Collected data:
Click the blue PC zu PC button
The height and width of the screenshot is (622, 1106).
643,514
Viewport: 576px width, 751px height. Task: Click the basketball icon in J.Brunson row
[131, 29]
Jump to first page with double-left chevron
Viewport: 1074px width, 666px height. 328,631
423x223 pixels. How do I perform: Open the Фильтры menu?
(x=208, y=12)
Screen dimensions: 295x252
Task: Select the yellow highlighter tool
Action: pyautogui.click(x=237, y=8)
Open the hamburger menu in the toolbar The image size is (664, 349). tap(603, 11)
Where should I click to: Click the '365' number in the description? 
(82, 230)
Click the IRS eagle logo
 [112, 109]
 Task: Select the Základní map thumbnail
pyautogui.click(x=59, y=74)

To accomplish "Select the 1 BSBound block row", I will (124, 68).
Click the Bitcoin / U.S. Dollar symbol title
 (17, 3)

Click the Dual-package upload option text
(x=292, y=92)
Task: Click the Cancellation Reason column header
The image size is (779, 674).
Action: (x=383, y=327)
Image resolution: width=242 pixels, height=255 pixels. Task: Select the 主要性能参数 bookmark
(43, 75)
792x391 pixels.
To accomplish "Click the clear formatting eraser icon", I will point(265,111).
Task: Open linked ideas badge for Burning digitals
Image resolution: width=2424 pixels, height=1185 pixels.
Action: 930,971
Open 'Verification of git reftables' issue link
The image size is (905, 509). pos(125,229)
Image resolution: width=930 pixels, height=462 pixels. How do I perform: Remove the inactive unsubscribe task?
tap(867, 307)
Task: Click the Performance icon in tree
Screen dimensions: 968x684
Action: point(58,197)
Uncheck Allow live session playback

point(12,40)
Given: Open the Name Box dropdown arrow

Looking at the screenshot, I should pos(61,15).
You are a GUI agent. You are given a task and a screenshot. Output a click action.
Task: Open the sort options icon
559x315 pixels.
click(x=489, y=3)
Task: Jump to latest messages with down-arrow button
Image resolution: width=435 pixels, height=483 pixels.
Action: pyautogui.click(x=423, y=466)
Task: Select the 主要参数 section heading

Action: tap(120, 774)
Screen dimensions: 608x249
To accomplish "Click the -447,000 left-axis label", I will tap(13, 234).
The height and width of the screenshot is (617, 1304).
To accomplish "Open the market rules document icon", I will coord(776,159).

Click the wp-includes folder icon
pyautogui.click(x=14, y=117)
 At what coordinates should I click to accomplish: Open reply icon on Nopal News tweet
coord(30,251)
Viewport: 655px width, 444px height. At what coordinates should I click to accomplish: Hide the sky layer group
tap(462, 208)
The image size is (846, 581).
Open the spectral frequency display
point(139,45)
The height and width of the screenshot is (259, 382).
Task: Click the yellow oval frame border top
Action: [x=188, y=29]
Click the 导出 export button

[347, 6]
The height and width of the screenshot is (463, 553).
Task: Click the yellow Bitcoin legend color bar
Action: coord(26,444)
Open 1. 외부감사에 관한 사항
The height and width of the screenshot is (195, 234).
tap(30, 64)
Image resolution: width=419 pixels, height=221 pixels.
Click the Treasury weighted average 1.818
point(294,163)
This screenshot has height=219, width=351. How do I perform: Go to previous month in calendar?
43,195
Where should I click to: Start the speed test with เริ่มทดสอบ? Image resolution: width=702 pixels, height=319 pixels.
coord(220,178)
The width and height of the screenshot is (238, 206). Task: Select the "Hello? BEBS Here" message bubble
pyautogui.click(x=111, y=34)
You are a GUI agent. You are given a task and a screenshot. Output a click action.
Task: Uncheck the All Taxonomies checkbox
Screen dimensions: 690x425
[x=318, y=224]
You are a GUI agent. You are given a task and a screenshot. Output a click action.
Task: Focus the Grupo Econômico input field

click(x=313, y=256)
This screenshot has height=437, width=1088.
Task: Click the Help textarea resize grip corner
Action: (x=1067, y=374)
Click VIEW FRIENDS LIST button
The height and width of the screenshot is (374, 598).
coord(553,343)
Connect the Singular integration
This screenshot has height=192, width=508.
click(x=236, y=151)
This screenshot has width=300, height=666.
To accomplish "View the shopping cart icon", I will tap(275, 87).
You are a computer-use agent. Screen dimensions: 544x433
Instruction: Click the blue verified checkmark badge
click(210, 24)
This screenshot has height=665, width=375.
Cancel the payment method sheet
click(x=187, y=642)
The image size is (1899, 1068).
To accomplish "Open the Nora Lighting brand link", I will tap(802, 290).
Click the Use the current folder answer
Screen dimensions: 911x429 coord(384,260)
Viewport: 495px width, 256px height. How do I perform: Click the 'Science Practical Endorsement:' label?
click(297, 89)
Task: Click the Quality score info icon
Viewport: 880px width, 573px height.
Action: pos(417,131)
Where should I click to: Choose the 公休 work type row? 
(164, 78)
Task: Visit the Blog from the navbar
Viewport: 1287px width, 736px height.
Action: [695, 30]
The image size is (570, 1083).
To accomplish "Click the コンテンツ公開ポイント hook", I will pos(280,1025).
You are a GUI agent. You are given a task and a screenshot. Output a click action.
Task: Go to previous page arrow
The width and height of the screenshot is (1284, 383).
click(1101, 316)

■ What the task asks ■
Extract all of the data shown above without alteration.

■ Response to this task ■
Click the blue PC zu PC button
The height and width of the screenshot is (622, 1106).
643,514
Viewport: 576px width, 751px height. Task: Click the basketball icon in J.Brunson row
[131, 29]
Jump to first page with double-left chevron
Viewport: 1074px width, 666px height. 328,631
423x223 pixels. How do I perform: Open the Фильтры menu?
(x=208, y=12)
Screen dimensions: 295x252
Task: Select the yellow highlighter tool
Action: pyautogui.click(x=237, y=8)
Open the hamburger menu in the toolbar The image size is (664, 349). tap(603, 11)
Where should I click to: Click the '365' number in the description? 
(82, 230)
Click the IRS eagle logo
 [112, 109]
 Task: Select the Základní map thumbnail
pyautogui.click(x=59, y=74)

To accomplish "Select the 1 BSBound block row", I will (124, 68).
Click the Bitcoin / U.S. Dollar symbol title
 (17, 3)

Click the Dual-package upload option text
(x=292, y=92)
Task: Click the Cancellation Reason column header
The image size is (779, 674).
Action: (x=383, y=327)
Image resolution: width=242 pixels, height=255 pixels. Task: Select the 主要性能参数 bookmark
(43, 75)
792x391 pixels.
To accomplish "Click the clear formatting eraser icon", I will point(265,111).
Task: Open linked ideas badge for Burning digitals
Image resolution: width=2424 pixels, height=1185 pixels.
Action: 930,971
Open 'Verification of git reftables' issue link
The image size is (905, 509). pos(125,229)
Image resolution: width=930 pixels, height=462 pixels. How do I perform: Remove the inactive unsubscribe task?
tap(867, 307)
Task: Click the Performance icon in tree
Screen dimensions: 968x684
Action: point(58,197)
Uncheck Allow live session playback

point(12,40)
Given: Open the Name Box dropdown arrow

Looking at the screenshot, I should pos(61,15).
You are a GUI agent. You are given a task and a screenshot. Output a click action.
Task: Open the sort options icon
559x315 pixels.
click(x=489, y=3)
Task: Jump to latest messages with down-arrow button
Image resolution: width=435 pixels, height=483 pixels.
Action: pyautogui.click(x=423, y=466)
Task: Select the 主要参数 section heading

Action: tap(120, 774)
Screen dimensions: 608x249
To accomplish "Click the -447,000 left-axis label", I will tap(13, 234).
The height and width of the screenshot is (617, 1304).
To accomplish "Open the market rules document icon", I will coord(776,159).

Click the wp-includes folder icon
pyautogui.click(x=14, y=117)
 At what coordinates should I click to accomplish: Open reply icon on Nopal News tweet
coord(30,251)
Viewport: 655px width, 444px height. At what coordinates should I click to accomplish: Hide the sky layer group
tap(462, 208)
The image size is (846, 581).
Open the spectral frequency display
point(139,45)
The height and width of the screenshot is (259, 382).
Task: Click the yellow oval frame border top
Action: [x=188, y=29]
Click the 导出 export button

[347, 6]
The height and width of the screenshot is (463, 553).
Task: Click the yellow Bitcoin legend color bar
Action: coord(26,444)
Open 1. 외부감사에 관한 사항
The height and width of the screenshot is (195, 234).
tap(30, 64)
Image resolution: width=419 pixels, height=221 pixels.
Click the Treasury weighted average 1.818
point(294,163)
This screenshot has height=219, width=351. How do I perform: Go to previous month in calendar?
43,195
Where should I click to: Start the speed test with เริ่มทดสอบ? Image resolution: width=702 pixels, height=319 pixels.
coord(220,178)
The width and height of the screenshot is (238, 206). Task: Select the "Hello? BEBS Here" message bubble
pyautogui.click(x=111, y=34)
You are a GUI agent. You are given a task and a screenshot. Output a click action.
Task: Uncheck the All Taxonomies checkbox
Screen dimensions: 690x425
[x=318, y=224]
You are a GUI agent. You are given a task and a screenshot. Output a click action.
Task: Focus the Grupo Econômico input field

click(x=313, y=256)
This screenshot has height=437, width=1088.
Task: Click the Help textarea resize grip corner
Action: (x=1067, y=374)
Click VIEW FRIENDS LIST button
The height and width of the screenshot is (374, 598).
coord(553,343)
Connect the Singular integration
This screenshot has height=192, width=508.
click(x=236, y=151)
This screenshot has width=300, height=666.
To accomplish "View the shopping cart icon", I will tap(275, 87).
You are a computer-use agent. Screen dimensions: 544x433
Instruction: Click the blue verified checkmark badge
click(210, 24)
This screenshot has height=665, width=375.
Cancel the payment method sheet
click(x=187, y=642)
The image size is (1899, 1068).
To accomplish "Open the Nora Lighting brand link", I will tap(802, 290).
Click the Use the current folder answer
Screen dimensions: 911x429 coord(384,260)
Viewport: 495px width, 256px height. How do I perform: Click the 'Science Practical Endorsement:' label?
click(297, 89)
Task: Click the Quality score info icon
Viewport: 880px width, 573px height.
Action: pos(417,131)
Where should I click to: Choose the 公休 work type row? 
(164, 78)
Task: Visit the Blog from the navbar
Viewport: 1287px width, 736px height.
Action: [695, 30]
The image size is (570, 1083).
To accomplish "Click the コンテンツ公開ポイント hook", I will pos(280,1025).
You are a GUI agent. You are given a task and a screenshot. Output a click action.
Task: Go to previous page arrow
The width and height of the screenshot is (1284, 383).
click(1101, 316)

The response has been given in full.